═════ DATA IN THIS EXERCISE ═════

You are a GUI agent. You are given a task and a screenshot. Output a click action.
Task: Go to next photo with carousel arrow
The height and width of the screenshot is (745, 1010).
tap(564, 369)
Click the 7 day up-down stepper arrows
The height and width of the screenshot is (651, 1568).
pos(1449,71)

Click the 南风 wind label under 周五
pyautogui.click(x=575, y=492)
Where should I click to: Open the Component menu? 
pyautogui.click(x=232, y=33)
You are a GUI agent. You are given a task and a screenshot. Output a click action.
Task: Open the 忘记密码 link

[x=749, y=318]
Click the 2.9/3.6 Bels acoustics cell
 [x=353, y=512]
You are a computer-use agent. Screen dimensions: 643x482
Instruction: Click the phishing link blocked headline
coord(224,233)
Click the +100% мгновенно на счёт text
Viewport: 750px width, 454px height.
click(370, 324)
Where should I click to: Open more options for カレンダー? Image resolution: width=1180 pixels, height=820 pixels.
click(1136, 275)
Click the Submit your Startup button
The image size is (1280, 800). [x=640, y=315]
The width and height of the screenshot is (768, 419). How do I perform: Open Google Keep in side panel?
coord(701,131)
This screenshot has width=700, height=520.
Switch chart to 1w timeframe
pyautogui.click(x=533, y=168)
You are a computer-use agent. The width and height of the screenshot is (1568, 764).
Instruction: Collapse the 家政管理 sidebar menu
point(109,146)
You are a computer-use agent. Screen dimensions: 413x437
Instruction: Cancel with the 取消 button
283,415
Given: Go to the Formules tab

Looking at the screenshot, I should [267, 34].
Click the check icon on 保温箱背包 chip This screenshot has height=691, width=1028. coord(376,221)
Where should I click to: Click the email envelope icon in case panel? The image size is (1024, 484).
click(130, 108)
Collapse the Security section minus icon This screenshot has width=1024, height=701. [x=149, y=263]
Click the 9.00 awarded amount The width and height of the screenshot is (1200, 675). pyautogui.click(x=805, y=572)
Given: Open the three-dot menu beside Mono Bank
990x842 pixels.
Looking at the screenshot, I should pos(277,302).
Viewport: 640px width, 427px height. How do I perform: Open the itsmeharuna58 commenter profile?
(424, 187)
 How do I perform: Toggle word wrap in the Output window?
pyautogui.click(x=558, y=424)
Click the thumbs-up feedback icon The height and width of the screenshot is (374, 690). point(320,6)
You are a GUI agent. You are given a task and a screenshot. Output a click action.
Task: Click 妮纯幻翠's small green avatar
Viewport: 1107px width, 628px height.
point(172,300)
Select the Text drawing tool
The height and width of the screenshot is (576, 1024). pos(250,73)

═════

» PROBLEM TO SOLVE
Scan the records for lines that hold "computer", and reproduce each one you find.

» RESPONSE BOX
You are a computer-use agent. Screen dimensions: 643x482
You are a computer-use agent. The width and height of the screenshot is (1568, 764).
You are a computer-use agent. Screen dimensions: 413x437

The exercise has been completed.